On Thursday, in-home day care provider Taylina Rigoulot approached the City Council to make a public comment about the issues. She proposed the council consider amending the current home occupation ordinance.
“We would just like to get this on the agenda to maybe have some of this looked at and be changed,” Rigoulot said at the meeting.
The ordinance also does not allow employees or substitutes in an in-home business, making it hard to plan for personal circumstances.
“When you’re in your home like this, it’s really hard. We have to close and inconvenience everyone that we baby-sit for just to go to a doctor’s appointment for our own kids or anything that may come up,” Rigoulot said.
“We’re providing for our families — some of us, we’re single moms. We have no significant other (who) lives with us to help that income.”

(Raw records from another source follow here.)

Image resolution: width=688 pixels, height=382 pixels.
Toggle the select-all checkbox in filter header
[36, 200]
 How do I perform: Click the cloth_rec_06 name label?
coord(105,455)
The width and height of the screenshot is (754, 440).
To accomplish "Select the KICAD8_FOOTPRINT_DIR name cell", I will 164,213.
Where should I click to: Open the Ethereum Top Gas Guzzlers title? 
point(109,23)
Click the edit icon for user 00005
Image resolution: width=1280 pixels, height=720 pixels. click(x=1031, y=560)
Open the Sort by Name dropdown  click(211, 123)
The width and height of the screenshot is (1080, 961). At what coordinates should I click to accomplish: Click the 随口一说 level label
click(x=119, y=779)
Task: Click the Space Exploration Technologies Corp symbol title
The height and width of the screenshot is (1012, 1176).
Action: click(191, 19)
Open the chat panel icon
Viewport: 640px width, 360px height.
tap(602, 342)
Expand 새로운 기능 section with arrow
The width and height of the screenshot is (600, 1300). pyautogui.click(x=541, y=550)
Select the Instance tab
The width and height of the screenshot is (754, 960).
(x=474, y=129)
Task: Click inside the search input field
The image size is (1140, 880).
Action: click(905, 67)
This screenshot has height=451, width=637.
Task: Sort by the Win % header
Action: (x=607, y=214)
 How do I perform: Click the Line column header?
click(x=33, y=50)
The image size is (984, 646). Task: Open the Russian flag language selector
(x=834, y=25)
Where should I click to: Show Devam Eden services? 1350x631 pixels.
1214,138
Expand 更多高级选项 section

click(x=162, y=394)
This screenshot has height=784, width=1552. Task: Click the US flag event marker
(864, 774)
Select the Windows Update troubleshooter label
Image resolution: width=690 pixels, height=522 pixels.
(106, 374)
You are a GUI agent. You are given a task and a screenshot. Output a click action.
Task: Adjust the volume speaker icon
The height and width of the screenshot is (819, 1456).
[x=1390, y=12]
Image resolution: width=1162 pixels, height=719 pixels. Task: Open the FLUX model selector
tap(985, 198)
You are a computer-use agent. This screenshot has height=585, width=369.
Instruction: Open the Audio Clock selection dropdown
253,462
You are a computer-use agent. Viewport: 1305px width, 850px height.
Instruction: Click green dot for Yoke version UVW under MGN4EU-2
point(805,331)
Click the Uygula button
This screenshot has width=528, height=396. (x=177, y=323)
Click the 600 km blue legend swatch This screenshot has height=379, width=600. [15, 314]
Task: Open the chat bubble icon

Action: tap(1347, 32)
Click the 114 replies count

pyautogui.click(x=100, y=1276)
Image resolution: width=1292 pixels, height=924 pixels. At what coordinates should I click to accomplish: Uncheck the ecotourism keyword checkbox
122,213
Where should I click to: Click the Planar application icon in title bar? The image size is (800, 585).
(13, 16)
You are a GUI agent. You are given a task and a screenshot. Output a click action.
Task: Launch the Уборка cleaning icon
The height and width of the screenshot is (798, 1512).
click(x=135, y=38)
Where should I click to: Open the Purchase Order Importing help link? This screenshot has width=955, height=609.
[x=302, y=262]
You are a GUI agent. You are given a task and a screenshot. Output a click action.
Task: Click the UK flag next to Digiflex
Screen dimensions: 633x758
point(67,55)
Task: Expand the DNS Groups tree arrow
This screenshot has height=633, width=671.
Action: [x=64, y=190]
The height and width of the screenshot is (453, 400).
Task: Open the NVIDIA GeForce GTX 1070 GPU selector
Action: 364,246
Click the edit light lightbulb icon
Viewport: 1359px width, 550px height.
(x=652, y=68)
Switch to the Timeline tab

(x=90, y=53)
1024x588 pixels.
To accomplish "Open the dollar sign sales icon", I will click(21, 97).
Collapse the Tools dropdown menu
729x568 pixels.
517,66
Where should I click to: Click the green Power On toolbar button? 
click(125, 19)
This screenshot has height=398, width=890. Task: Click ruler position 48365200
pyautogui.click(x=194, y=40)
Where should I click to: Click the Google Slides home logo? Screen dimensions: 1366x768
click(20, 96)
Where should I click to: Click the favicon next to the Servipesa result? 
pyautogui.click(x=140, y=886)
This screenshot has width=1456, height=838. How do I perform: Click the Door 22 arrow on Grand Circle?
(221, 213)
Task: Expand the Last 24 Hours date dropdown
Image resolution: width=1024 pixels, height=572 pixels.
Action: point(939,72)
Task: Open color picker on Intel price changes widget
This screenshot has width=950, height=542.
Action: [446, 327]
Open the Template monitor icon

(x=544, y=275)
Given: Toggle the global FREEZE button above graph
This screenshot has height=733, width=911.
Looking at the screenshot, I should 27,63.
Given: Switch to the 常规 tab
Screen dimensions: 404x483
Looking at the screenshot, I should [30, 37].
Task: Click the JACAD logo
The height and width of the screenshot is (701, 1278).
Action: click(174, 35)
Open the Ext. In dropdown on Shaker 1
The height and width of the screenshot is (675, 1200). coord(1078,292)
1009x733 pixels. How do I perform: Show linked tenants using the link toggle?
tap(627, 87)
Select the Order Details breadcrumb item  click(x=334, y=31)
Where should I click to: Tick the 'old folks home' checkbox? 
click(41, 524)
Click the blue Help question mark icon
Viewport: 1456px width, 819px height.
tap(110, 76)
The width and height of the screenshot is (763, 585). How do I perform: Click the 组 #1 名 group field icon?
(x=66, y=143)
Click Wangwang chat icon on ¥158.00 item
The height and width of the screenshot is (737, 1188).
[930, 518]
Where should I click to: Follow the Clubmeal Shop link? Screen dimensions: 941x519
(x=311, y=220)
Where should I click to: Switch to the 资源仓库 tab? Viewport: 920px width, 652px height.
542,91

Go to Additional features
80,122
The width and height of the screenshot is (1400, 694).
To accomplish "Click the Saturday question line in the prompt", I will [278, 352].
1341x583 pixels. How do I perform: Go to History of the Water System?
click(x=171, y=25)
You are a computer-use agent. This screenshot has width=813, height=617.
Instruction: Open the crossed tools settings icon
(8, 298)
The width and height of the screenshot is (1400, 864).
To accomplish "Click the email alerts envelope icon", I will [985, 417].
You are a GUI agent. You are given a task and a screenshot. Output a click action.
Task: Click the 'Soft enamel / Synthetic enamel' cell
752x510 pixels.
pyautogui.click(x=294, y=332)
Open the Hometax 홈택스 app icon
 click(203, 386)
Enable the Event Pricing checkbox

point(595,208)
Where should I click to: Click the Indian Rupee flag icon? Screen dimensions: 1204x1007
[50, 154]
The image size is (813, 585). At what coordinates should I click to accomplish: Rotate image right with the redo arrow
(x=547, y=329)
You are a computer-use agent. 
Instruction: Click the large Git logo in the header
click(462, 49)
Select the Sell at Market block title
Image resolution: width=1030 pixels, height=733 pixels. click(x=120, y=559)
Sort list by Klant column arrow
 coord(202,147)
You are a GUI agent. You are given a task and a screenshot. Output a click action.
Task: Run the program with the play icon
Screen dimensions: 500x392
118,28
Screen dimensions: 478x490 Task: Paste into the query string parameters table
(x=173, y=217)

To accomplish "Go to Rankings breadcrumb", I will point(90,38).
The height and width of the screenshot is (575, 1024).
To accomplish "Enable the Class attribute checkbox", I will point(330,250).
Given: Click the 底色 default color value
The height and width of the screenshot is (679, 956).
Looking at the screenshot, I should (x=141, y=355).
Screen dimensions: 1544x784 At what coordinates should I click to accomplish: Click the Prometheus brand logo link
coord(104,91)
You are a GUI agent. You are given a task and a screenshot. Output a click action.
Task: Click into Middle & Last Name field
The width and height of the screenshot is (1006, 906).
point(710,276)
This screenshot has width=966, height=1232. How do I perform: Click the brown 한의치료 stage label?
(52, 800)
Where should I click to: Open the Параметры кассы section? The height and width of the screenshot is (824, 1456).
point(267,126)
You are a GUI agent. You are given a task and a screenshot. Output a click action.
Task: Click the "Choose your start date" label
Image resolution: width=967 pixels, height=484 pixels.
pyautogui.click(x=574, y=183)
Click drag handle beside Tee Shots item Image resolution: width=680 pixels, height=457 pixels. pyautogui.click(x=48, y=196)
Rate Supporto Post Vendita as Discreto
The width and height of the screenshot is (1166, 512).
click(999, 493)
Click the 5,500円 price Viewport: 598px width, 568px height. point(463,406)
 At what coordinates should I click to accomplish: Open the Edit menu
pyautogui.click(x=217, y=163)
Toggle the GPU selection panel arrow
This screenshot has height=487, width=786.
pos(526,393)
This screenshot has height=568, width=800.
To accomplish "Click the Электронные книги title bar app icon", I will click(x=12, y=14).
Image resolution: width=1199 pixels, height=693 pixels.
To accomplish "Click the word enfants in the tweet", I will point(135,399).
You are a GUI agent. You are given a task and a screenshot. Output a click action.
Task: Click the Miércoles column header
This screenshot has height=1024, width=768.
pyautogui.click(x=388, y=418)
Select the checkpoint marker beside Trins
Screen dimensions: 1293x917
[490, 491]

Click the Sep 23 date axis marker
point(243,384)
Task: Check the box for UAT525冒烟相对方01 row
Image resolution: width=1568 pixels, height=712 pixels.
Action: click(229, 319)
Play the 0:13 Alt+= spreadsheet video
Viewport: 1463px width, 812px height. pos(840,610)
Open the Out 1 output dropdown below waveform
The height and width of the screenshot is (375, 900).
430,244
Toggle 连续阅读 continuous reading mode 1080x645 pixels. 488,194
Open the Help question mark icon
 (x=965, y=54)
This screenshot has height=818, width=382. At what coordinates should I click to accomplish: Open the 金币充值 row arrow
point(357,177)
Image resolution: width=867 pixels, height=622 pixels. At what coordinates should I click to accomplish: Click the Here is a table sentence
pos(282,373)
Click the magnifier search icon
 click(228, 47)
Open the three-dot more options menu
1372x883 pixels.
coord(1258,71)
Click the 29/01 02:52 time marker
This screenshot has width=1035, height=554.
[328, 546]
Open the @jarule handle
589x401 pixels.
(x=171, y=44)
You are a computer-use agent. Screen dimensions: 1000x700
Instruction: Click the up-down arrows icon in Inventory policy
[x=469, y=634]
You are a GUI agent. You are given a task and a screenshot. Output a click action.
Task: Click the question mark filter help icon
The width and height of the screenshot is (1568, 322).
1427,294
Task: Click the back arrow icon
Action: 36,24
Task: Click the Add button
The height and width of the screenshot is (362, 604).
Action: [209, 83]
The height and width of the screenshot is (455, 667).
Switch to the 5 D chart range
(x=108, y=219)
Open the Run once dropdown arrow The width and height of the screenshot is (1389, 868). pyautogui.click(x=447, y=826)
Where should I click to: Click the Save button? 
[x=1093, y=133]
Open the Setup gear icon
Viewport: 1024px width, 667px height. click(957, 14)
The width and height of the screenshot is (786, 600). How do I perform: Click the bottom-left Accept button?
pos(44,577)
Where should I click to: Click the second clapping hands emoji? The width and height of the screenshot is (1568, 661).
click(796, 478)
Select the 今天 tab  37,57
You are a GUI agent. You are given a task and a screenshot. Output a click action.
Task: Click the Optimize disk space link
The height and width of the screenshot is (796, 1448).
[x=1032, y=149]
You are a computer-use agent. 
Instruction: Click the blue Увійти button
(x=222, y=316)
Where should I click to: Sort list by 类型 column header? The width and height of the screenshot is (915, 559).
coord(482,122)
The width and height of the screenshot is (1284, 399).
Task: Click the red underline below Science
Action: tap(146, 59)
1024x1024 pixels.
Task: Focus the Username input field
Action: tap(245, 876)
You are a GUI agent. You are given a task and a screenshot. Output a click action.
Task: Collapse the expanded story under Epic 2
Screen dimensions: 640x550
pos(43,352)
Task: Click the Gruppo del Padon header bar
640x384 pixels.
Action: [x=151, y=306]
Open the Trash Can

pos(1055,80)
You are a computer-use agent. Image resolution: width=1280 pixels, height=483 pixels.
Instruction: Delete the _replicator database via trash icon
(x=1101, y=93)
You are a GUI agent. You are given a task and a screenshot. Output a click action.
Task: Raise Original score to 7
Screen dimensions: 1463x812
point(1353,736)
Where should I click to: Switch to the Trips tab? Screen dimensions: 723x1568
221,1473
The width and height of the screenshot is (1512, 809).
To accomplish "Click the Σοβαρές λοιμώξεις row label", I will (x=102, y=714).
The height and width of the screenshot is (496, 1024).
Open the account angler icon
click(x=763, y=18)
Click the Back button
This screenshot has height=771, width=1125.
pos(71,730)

Rigoulot told EastIdahoNews.com most of the in-home providers she’s aware of don’t have homes larger than 1,400 square feet, so those local day cares couldn’t carry 12 kids at one time if they wanted to.
“Technically according to these rules, none of our in-home day cares should be allowed more than 10 kids, and what sense does that make? This is why a lot of people quit doing their licensing or didn’t even do the city’s and kept watching kids,” Rigoulot said.
In addition to the home occupation policy, the city has enforced its own municipal day care regulations above what is required by the state. City officials say this enforcement has been happening for about 10 years.
Cramer said the city didn’t feel the state’s standards were enough to ensure children’s safety.
“That’s what it came down to, that there wasn’t enough supervision and care being provided by the adults in that business,” Cramer said.
Providers feel because of the seemingly increasing and overlapping regulations, many day cares are going underground. Complaints are arising that the city isn’t consistently regulating day care providers. Cramer argues there is underground services in any level of government.
“You also need to enforce the illegal aspect of it,” Reeser said. “There’s nearly a hundred day cares on Craigslist and other places that you can find.”
Reeser added that having harsher regulations not only affects the families they are serving, but it also has a heavy impact on their income.
“We’re not asking for 15, 20. We just want our 12. When our enrollment is down even by one or two children, that cuts into our income by $1,000 (monthly) or more in some cases,” Reeser said. “We are being legal. We’re following the city’s legal system by paying our fees, our taxes, maintaining our homes so the children are safe here, and a number of different things.”
She said she is a single mother and only has one source of income.
“We’re providing for our families,” Reeser said. “Some of us, we’re single moms. We have no significant other (who) lives with us to help that income.”
Reeser added that the limitation is making it hard for those who need part time service, or those who have babies or toddlers who need one-time care.
“Drop-ins or part-timers, nobody wants to take them because if you’re limited to how many kids you can have, then you’re going to take the full-timers and the bigger money,” Reeser said.
During the City Council meeting Mayor Rebecca Casper said Councilwoman Michelle Ziel-Dingman is the liaison over community services in the home occupation ordinance. She said those with concerns should approach Ziel-Dingman to meet and discuss the parameters of a policy change.